4 responses to “Hello fellow teachers, professionals and students

  1. Hello Michele

    thankyou for doing this blog. My name is chris and i am a recent immagrent to canada. i try to work hard in school learning english but somethings in english grammer really get me mixed up. for instance, like the for at the begining of this sentence, is it ok to start sentences with for, but, and, or so and if so how do i punctuate them?

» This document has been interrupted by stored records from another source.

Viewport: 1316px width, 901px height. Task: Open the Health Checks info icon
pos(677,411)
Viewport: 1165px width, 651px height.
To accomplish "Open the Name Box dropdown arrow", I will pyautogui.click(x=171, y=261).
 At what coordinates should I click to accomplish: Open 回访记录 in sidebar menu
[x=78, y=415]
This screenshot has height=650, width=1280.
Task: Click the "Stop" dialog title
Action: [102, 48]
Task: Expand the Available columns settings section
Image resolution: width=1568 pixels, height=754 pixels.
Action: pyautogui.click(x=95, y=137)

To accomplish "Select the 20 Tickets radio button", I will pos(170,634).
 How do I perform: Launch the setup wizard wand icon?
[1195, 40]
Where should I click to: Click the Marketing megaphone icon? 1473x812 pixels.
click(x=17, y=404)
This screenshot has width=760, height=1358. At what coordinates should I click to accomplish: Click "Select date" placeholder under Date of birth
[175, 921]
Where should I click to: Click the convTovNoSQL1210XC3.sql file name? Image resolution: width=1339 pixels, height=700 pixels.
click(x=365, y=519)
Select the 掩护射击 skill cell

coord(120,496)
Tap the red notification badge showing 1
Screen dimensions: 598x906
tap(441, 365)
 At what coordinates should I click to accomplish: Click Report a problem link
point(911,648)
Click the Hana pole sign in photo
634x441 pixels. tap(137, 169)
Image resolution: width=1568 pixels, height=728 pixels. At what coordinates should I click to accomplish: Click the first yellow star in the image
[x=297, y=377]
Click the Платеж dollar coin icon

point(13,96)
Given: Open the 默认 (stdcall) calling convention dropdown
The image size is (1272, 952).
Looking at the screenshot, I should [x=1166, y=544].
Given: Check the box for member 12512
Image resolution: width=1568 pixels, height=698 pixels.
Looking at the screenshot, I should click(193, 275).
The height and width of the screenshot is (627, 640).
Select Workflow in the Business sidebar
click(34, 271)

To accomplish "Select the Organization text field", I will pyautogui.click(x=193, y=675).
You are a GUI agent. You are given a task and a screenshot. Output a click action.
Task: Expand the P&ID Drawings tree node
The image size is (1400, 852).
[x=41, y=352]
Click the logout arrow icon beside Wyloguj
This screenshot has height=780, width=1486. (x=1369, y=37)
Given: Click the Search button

    thank-you, i look forward to your answer.

    chris

  2. teacherforabetterworld

    Hey Chris,

    I know it can be hard dealing with the finer points of grammar. The questions you asked are often asked by native speakers as well ! In fact, many writers often wonder about starting a sentence with Co-ordinate Conjunctions such as “but”, “so” or “and”. It was frowned upon in the old days but modern English allows such a practice. If you were writing an essay for TOEFL or for the provincial exams, I advise avoiding it — only because some teachers still view starting sentences with “and” or “but” as informal. When co-ordinate conjunctions connect two independent clauses, they are often used with a comma. Eg. John loves outdoor games, but he hates football with a vengeance.
    This is different from connecting sentences with subordinate conjunctions such as “although”. Eg. Calvin excelled in his examinations although he hardly prepared for them. The clause beginning with although is dependent and does not require a comma. (In some cases, if the clause was long and less related, you may have to use a comma).

    Thanks for writing in Chris and I don’t mind helping out as Sharon mentioned that there were some other people wishing to learn more English on the DTES.

    t.c., Michele

  3. Hi, Michele. I just want to thank you for staring this wonderful blog for your students. I’ve been cross with very different word uses here. (i.e. wicked=cool) It’s is a vvery interesting experience.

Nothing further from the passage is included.